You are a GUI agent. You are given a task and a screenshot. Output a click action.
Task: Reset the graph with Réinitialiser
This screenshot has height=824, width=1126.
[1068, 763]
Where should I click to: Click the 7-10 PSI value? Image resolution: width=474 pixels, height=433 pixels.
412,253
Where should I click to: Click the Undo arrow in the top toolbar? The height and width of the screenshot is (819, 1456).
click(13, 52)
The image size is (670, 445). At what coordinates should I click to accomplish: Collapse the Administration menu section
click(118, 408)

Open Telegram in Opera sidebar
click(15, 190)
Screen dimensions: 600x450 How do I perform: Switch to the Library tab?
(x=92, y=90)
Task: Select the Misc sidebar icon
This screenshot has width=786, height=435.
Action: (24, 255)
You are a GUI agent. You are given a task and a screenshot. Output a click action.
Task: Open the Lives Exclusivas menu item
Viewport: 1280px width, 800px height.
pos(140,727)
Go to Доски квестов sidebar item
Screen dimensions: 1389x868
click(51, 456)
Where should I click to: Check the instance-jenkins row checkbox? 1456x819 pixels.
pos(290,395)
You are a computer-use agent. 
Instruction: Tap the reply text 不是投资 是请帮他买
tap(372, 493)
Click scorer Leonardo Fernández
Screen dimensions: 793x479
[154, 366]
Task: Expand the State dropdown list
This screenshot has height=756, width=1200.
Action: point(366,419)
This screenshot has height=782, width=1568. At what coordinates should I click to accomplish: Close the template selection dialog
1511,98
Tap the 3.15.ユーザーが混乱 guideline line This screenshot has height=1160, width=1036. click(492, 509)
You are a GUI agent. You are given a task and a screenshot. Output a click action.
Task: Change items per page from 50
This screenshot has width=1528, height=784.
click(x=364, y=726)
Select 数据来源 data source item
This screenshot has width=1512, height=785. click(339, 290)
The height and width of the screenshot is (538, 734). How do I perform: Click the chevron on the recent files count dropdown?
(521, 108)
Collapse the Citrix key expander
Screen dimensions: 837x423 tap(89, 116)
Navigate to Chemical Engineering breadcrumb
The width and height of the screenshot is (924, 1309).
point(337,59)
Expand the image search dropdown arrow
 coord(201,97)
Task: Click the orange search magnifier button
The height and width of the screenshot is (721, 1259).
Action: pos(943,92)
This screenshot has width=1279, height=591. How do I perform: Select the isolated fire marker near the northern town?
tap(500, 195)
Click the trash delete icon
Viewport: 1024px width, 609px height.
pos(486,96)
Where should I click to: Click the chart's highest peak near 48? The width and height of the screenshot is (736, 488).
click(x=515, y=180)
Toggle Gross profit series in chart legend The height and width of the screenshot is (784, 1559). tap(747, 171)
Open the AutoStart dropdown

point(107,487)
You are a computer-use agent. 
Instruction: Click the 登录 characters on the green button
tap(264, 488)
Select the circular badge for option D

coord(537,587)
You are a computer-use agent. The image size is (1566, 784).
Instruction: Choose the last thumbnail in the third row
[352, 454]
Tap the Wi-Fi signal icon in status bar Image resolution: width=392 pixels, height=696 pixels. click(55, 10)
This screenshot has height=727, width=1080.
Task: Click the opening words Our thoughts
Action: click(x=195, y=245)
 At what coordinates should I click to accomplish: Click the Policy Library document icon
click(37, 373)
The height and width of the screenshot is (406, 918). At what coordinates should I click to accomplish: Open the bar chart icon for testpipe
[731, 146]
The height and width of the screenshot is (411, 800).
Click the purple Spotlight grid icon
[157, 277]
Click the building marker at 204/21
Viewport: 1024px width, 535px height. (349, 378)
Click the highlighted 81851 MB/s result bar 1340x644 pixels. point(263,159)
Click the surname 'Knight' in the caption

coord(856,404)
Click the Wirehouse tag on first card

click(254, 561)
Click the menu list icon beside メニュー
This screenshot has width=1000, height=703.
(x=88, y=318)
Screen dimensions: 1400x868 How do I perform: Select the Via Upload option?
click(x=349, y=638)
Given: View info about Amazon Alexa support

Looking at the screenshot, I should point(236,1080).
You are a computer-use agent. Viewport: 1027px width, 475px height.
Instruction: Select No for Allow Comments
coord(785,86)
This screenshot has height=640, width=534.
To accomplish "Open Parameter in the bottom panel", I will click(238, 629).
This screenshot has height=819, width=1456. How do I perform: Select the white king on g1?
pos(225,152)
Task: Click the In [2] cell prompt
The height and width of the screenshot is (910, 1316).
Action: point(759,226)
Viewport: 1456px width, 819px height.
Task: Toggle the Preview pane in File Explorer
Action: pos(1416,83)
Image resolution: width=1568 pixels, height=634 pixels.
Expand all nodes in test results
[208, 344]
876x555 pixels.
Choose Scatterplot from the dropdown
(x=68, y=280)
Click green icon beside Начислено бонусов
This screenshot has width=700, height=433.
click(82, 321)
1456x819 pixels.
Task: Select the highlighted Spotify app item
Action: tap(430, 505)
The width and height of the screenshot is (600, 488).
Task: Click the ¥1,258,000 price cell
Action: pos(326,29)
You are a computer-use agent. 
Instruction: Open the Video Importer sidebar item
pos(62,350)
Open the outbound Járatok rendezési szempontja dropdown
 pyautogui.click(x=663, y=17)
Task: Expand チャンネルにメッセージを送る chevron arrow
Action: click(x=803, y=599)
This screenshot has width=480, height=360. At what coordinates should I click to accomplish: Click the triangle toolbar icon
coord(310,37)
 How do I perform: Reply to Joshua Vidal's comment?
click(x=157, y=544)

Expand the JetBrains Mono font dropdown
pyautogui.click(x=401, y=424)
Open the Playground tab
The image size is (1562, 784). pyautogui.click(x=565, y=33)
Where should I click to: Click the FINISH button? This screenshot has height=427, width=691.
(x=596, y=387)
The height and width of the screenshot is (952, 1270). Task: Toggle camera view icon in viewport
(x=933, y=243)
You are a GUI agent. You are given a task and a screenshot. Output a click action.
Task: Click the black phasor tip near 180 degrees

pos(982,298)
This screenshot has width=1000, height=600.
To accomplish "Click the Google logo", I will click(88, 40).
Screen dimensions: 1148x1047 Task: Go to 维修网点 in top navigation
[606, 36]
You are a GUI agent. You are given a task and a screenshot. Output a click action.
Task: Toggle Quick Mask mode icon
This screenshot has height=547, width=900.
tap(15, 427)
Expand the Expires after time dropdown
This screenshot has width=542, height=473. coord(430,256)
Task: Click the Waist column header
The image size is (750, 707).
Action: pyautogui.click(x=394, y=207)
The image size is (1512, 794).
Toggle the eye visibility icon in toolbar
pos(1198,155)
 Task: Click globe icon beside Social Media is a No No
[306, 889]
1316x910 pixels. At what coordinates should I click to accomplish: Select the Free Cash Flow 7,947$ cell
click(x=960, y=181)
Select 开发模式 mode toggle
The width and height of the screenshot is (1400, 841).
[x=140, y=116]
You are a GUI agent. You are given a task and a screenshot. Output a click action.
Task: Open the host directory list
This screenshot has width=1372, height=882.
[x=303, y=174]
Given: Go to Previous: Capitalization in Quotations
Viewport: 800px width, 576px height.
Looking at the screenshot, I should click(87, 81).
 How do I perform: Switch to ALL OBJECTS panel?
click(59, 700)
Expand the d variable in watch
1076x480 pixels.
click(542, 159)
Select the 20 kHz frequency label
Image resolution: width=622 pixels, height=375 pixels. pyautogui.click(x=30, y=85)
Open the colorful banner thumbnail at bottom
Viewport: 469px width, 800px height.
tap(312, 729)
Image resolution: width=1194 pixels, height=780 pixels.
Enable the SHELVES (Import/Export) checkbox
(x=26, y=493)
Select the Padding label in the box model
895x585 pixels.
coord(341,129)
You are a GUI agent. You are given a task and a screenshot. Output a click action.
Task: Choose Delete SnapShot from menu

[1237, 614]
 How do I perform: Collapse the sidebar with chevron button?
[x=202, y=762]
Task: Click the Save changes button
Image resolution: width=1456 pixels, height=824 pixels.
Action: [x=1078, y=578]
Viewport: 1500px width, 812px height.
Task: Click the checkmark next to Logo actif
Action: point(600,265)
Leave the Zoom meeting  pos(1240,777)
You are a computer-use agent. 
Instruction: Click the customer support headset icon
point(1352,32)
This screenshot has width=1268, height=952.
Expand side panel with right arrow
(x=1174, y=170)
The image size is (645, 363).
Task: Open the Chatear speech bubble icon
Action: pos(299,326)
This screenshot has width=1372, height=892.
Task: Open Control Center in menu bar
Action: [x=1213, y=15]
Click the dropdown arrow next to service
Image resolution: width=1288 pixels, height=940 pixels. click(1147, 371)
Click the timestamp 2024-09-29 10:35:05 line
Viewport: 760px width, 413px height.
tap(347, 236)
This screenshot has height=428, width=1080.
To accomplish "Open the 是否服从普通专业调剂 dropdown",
-=-=-
**Required task:** Recast everything from the line containing "Task: Expand the State dropdown list" down to the line containing "This screenshot has width=1512, height=785.", both included, as a JSON list of strings with one string per line and no blank lines.

**Expected answer:**
[
  "Task: Expand the State dropdown list",
  "This screenshot has height=756, width=1200.",
  "Action: point(366,419)",
  "This screenshot has height=782, width=1568. At what coordinates should I click to accomplish: Close the template selection dialog",
  "1511,98",
  "Tap the 3.15.ユーザーが混乱 guideline line This screenshot has height=1160, width=1036. click(492, 509)",
  "You are a GUI agent. You are given a task and a screenshot. Output a click action.",
  "Task: Change items per page from 50",
  "This screenshot has width=1528, height=784.",
  "click(x=364, y=726)",
  "Select 数据来源 data source item",
  "This screenshot has width=1512, height=785. click(339, 290)"
]